» **Exercise prompt**
Select and reproduce each line of the listing below that bears the string "computer".

» **Provided entries**
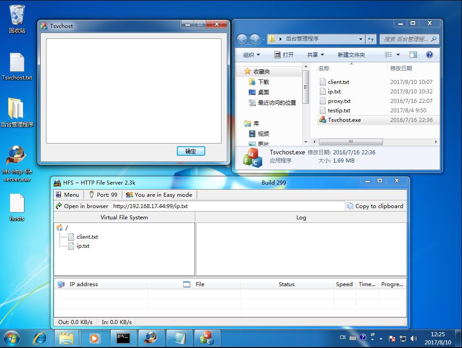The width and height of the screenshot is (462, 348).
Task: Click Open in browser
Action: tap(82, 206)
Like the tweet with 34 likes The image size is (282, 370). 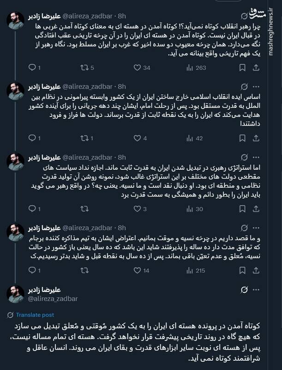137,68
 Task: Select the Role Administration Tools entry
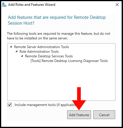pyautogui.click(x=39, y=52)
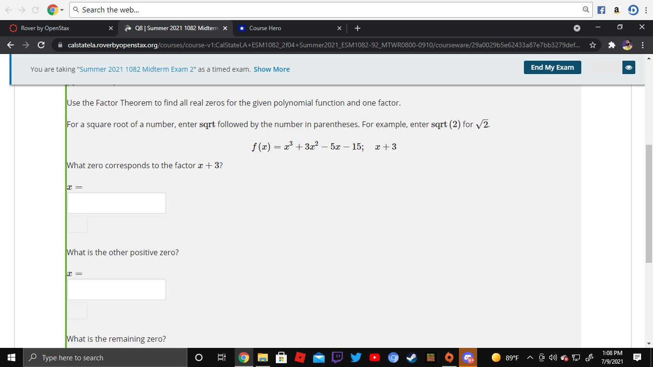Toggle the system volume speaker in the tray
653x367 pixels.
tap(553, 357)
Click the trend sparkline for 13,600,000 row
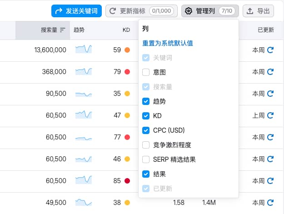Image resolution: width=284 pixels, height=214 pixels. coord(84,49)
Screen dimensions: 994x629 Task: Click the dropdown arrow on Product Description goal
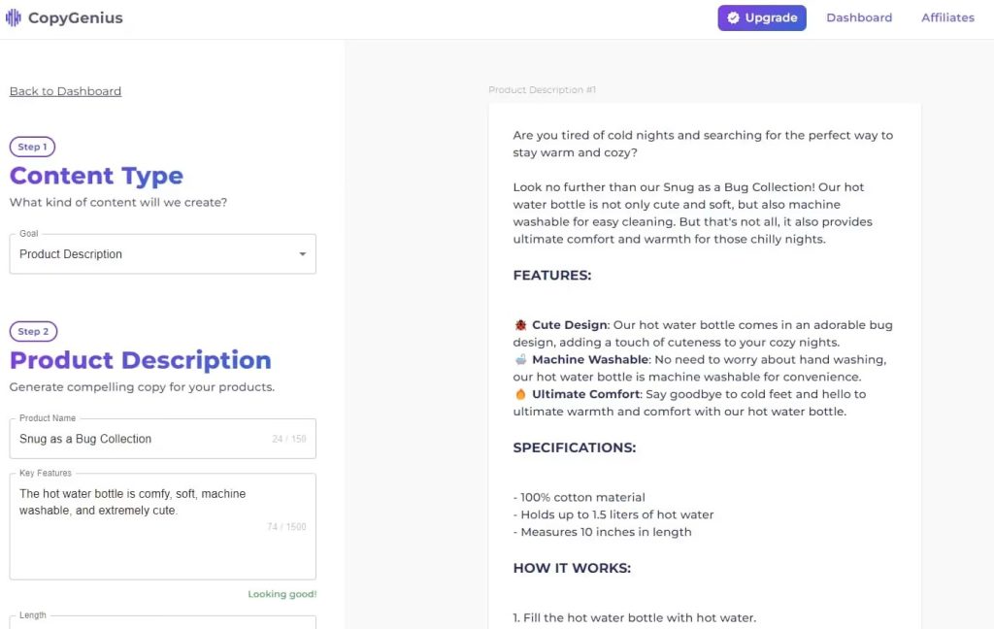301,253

---

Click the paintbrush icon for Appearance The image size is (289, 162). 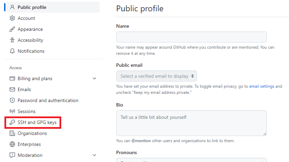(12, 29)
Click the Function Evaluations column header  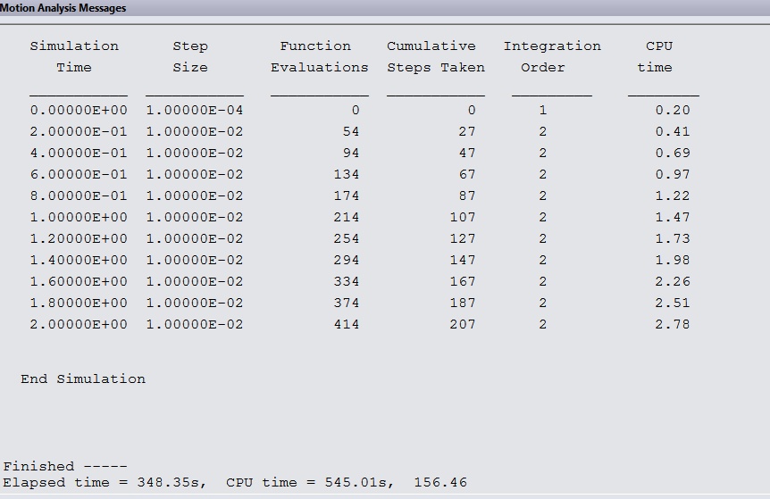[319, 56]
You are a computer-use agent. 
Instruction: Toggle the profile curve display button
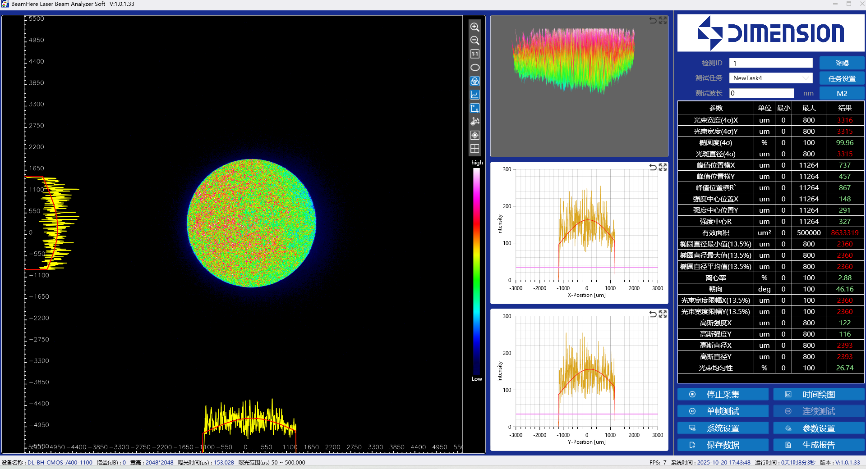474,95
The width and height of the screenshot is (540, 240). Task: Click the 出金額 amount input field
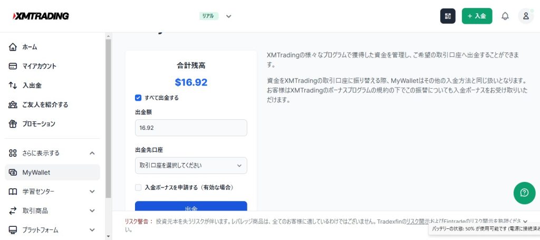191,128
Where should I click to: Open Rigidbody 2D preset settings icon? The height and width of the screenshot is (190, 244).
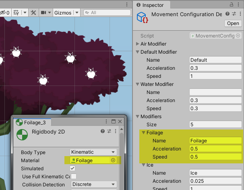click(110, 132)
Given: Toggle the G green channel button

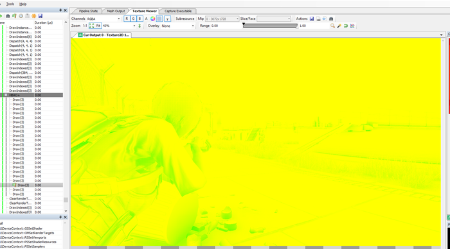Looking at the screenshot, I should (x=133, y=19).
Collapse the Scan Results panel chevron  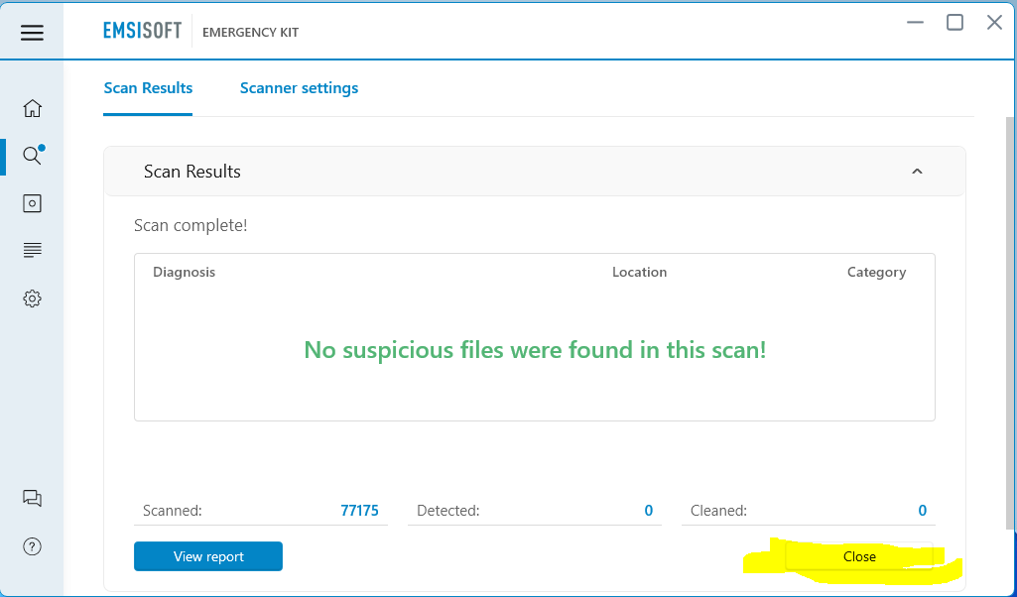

--

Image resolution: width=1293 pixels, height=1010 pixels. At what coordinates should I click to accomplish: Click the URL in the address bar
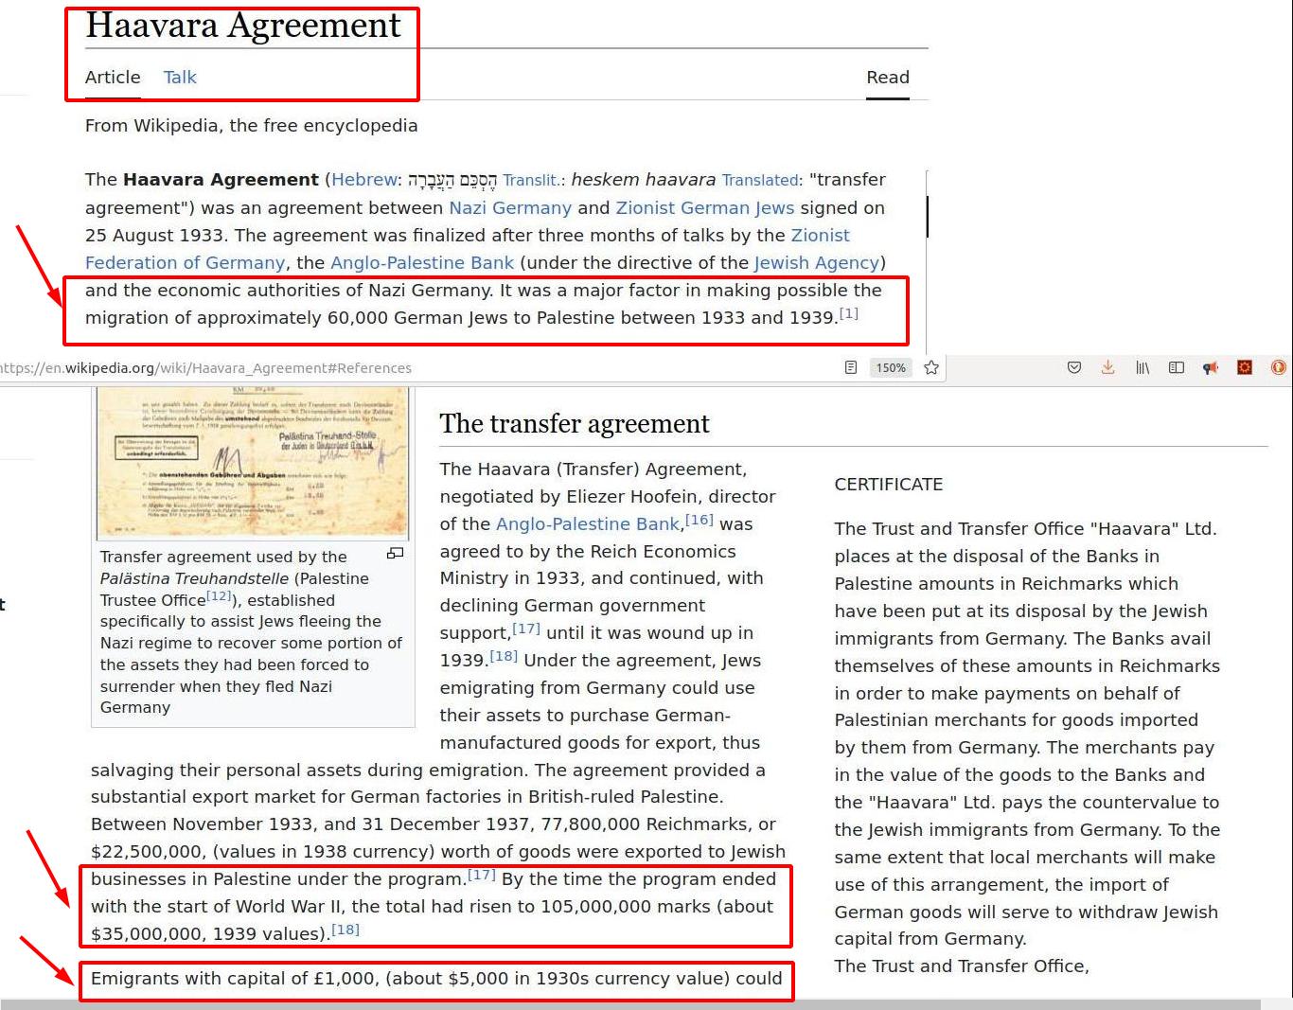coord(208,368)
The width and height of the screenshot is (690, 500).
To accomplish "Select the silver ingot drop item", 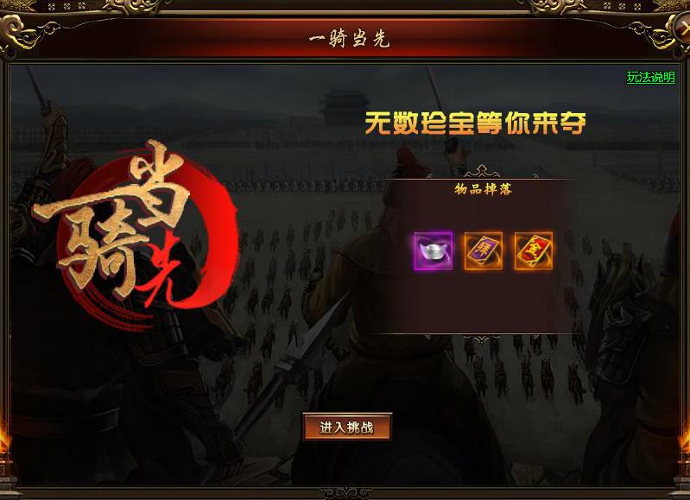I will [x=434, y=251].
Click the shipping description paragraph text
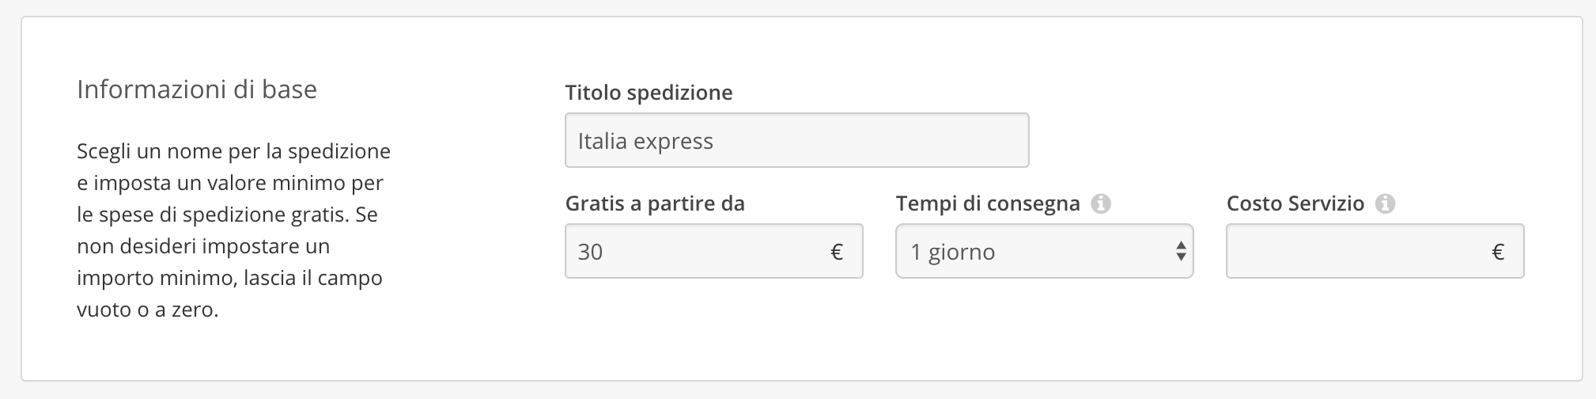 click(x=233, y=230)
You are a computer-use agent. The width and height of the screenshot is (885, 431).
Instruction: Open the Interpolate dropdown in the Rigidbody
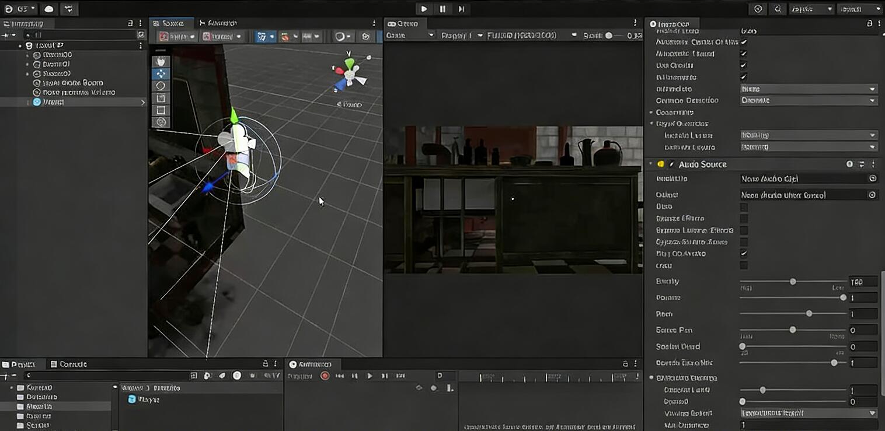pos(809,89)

» **Solution for this exercise**
You are a computer-use agent. 
You are a computer-use agent. The width and height of the screenshot is (885, 431).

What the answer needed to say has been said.